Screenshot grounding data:
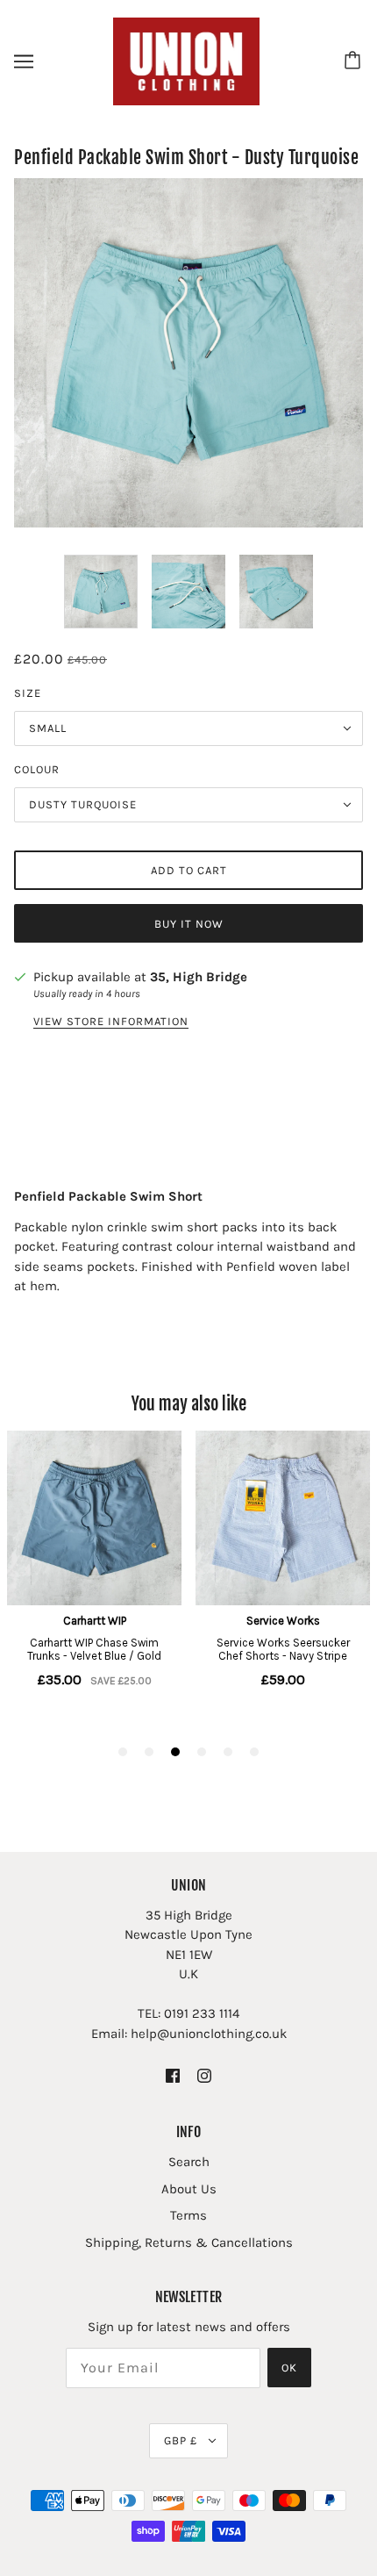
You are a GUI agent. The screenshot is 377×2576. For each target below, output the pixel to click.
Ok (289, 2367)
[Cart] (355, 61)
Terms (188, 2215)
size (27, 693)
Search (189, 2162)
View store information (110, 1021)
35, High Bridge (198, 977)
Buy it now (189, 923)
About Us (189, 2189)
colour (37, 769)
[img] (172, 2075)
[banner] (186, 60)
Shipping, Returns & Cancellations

Directions for this task:
Copy the entries precisely, images excluded.

Task answer:
You are a GUI agent. The screenshot is 377×2576. For each target below, output the pixel to click.
Ok (289, 2367)
[Cart] (355, 61)
Terms (188, 2215)
size (27, 693)
Search (189, 2162)
View store information (110, 1021)
35, High Bridge (198, 977)
Buy it now (189, 923)
About Us (189, 2189)
colour (37, 769)
[img] (172, 2075)
[banner] (186, 60)
Shipping, Returns & Cancellations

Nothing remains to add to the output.